§ Task details
Find the line that holds "1009x1001 pixels. At" in the material below. Output that line and each one after it exactly, but not the pictures.

━━━━━━━━━━

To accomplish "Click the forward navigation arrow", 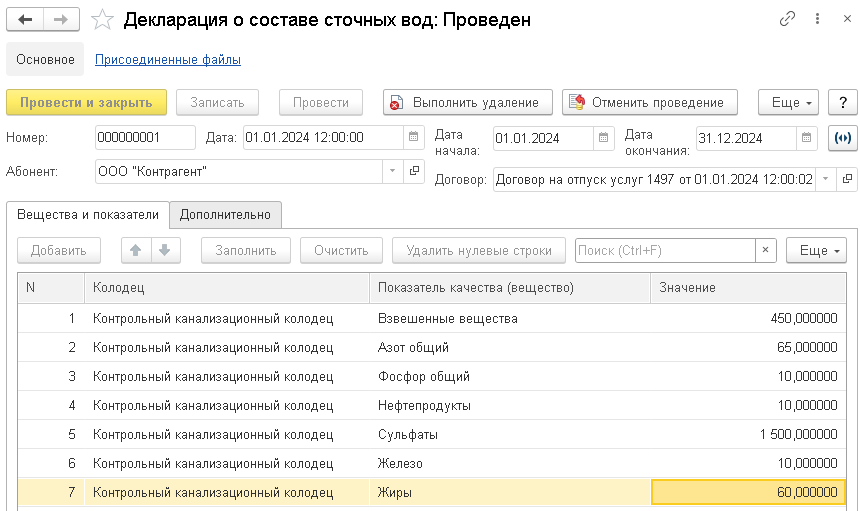I will click(x=61, y=20).
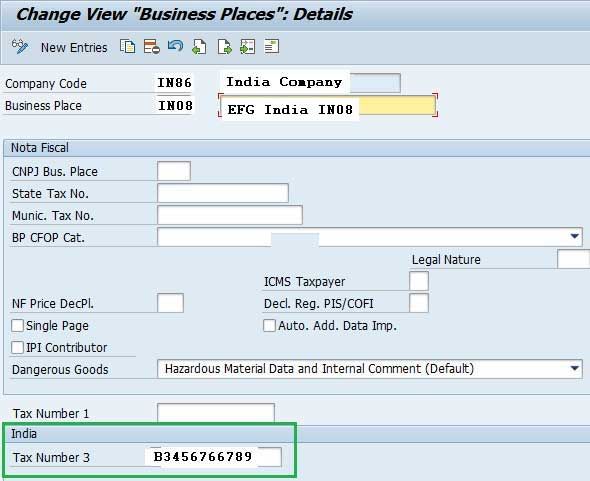Click the State Tax No. input field

click(x=223, y=193)
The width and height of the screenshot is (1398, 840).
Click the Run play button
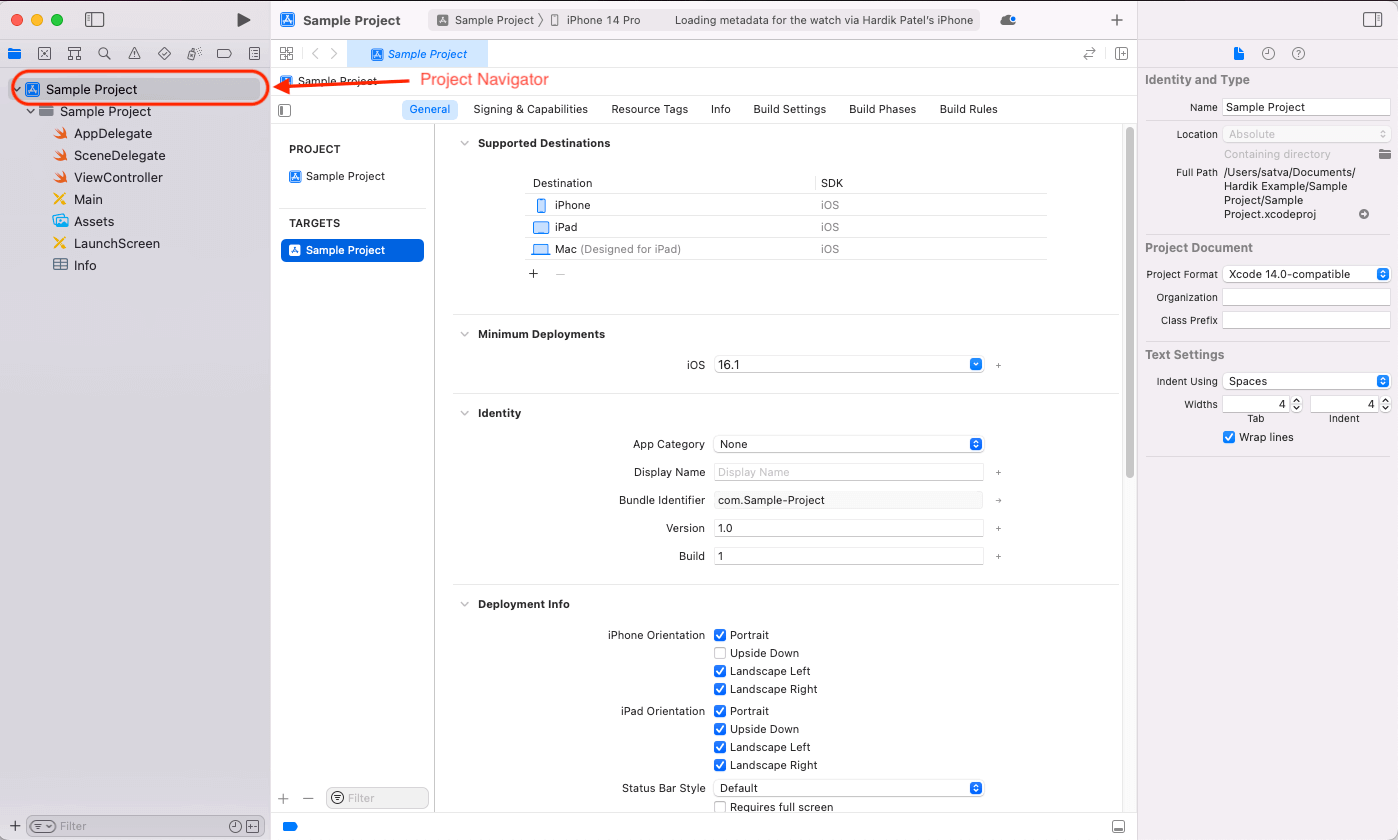tap(243, 20)
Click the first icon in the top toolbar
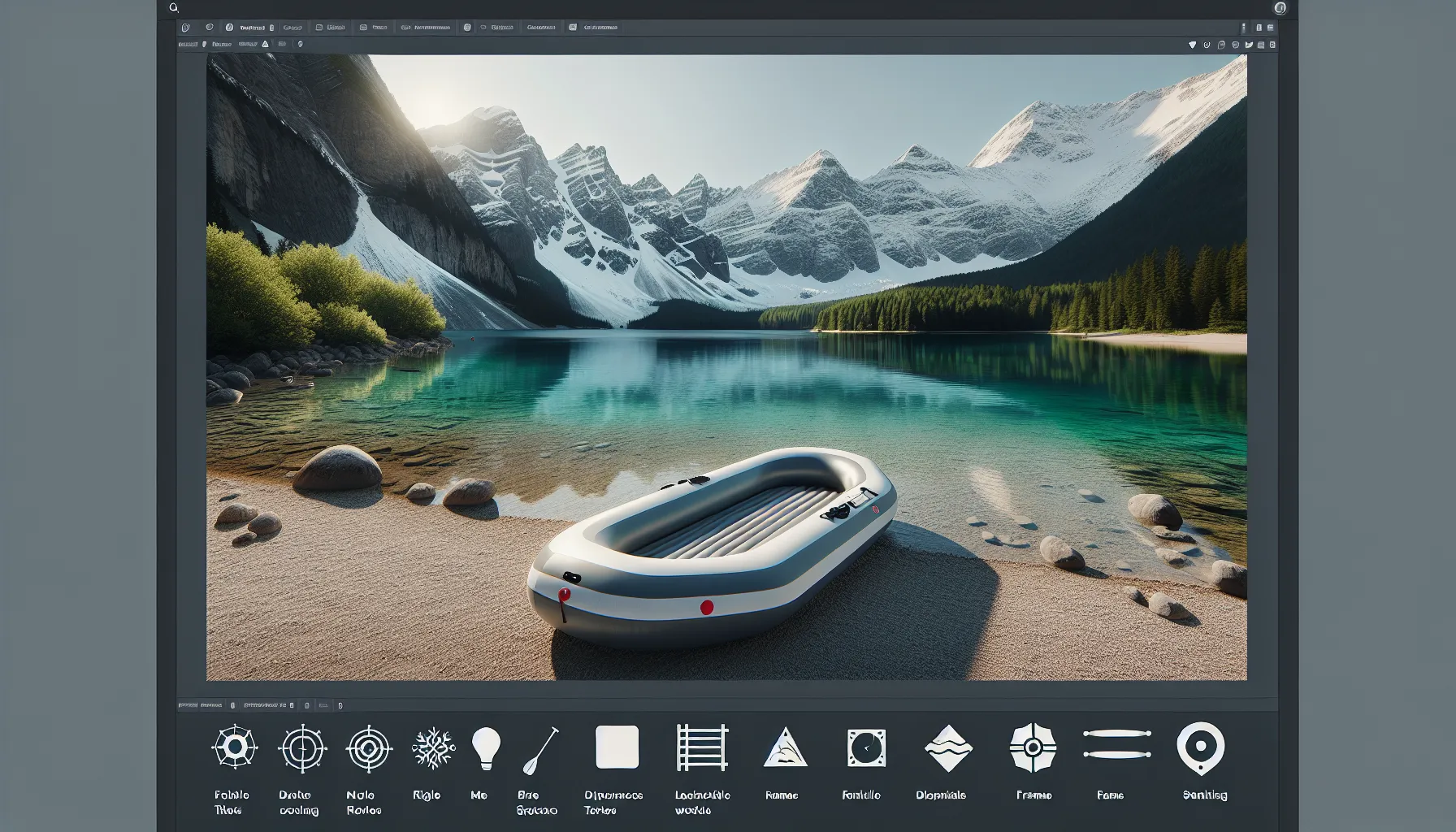The image size is (1456, 832). 185,28
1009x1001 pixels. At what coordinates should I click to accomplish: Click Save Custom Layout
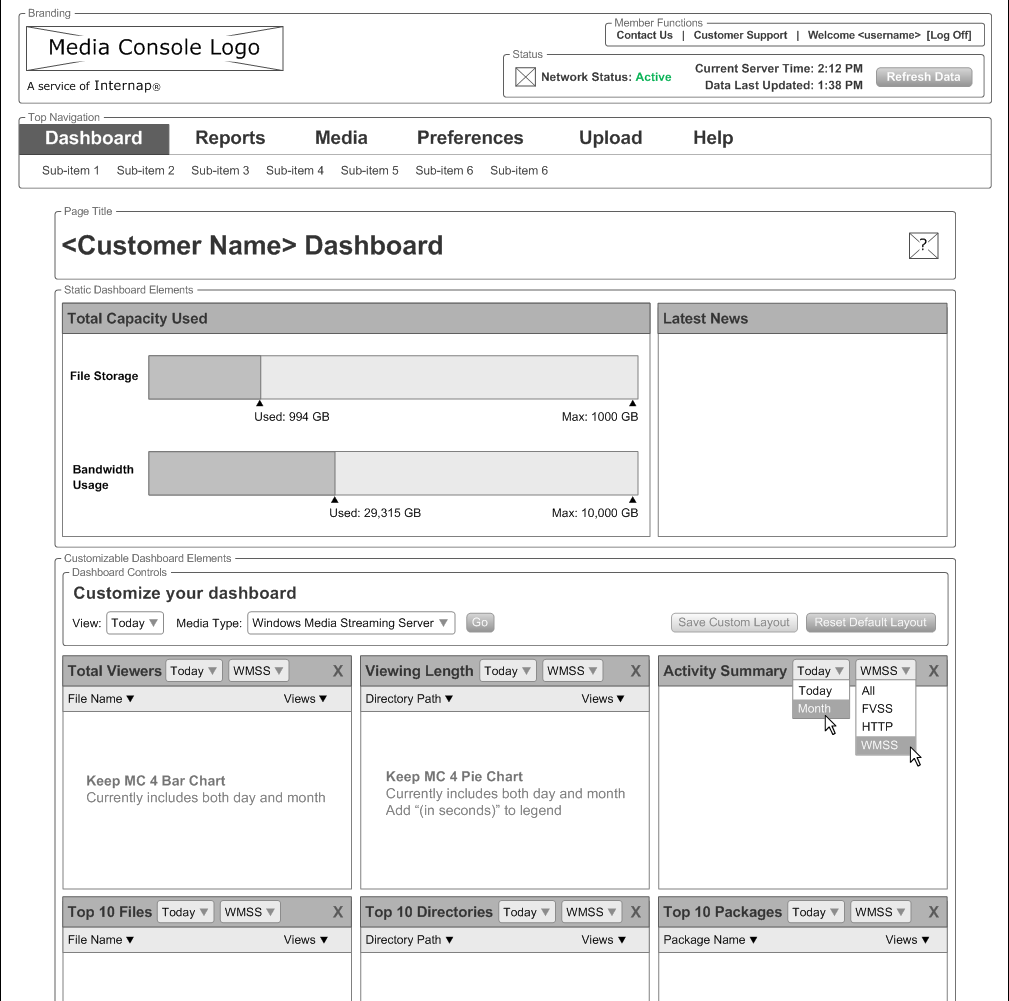[733, 622]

━━━━━━━━━━

§ Written response
1009x1001 pixels. At what coordinates should I click to accomplish: Click Save Custom Layout
[733, 622]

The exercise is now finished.